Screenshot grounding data
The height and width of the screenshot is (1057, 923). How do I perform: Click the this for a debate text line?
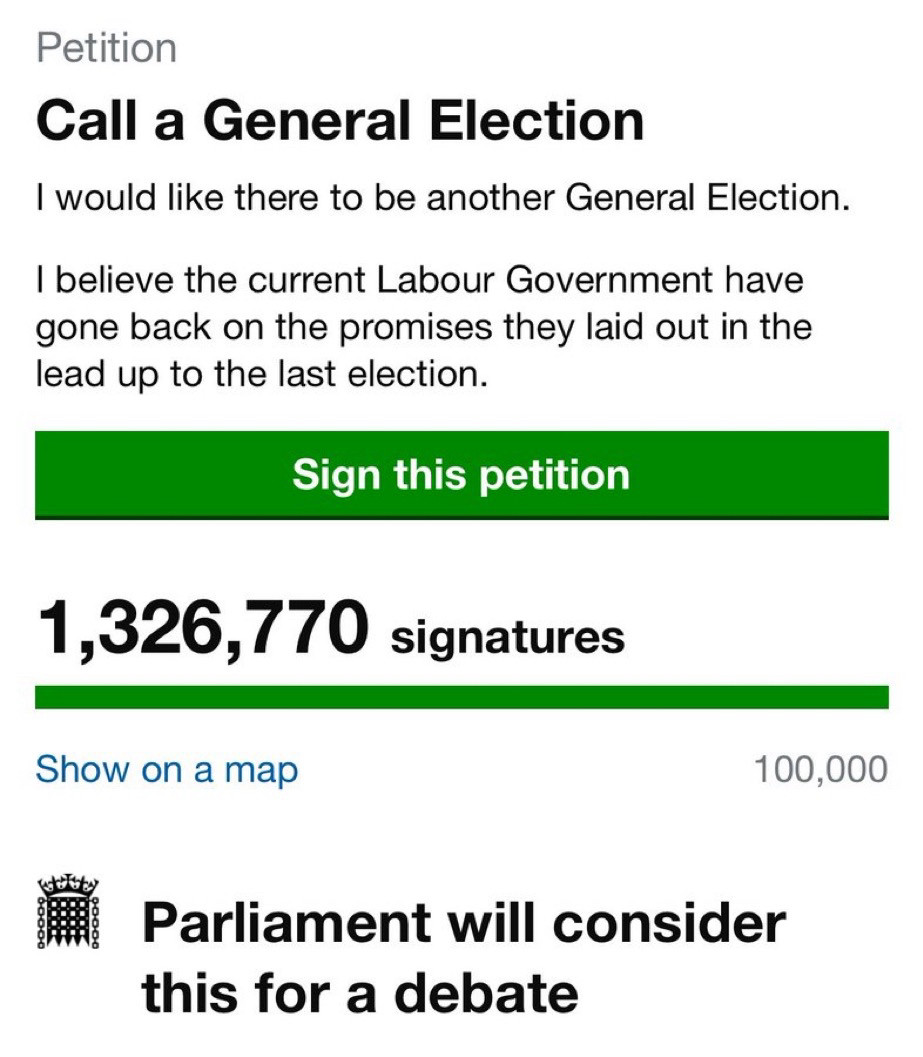tap(360, 994)
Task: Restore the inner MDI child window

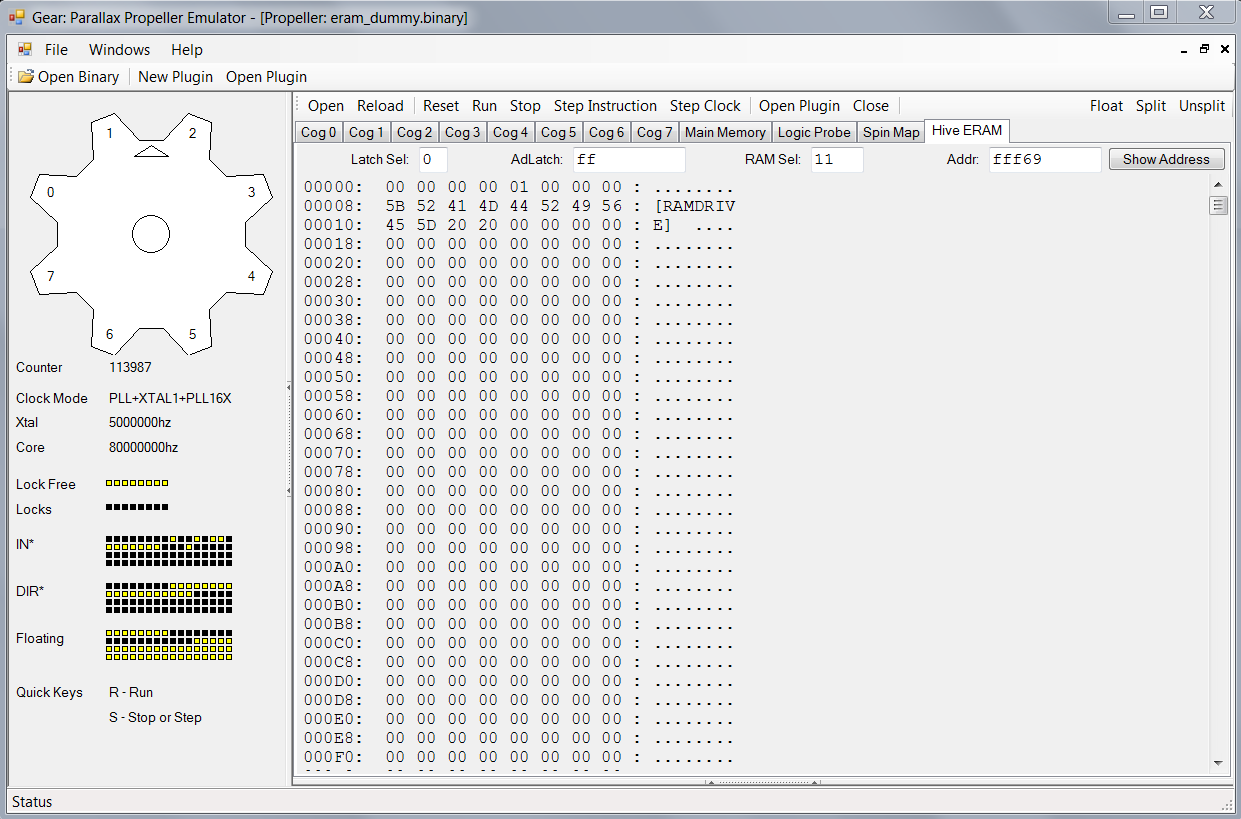Action: point(1204,49)
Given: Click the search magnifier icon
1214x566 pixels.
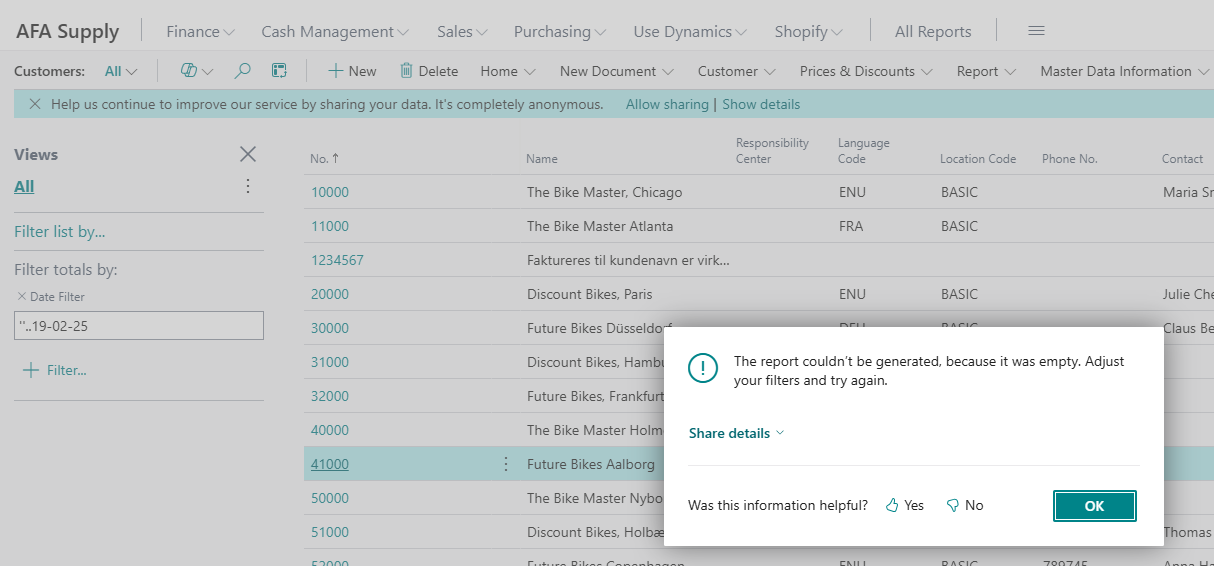Looking at the screenshot, I should point(242,71).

**What you have to do**: Give back the records word for word, without their pictures.

**Exercise answer**:
The height and width of the screenshot is (1057, 923). How do I perform: Click the this for a debate text line?
tap(360, 994)
Task: Restore the inner MDI child window

Action: point(1204,49)
Given: Click the search magnifier icon
1214x566 pixels.
Looking at the screenshot, I should point(242,71).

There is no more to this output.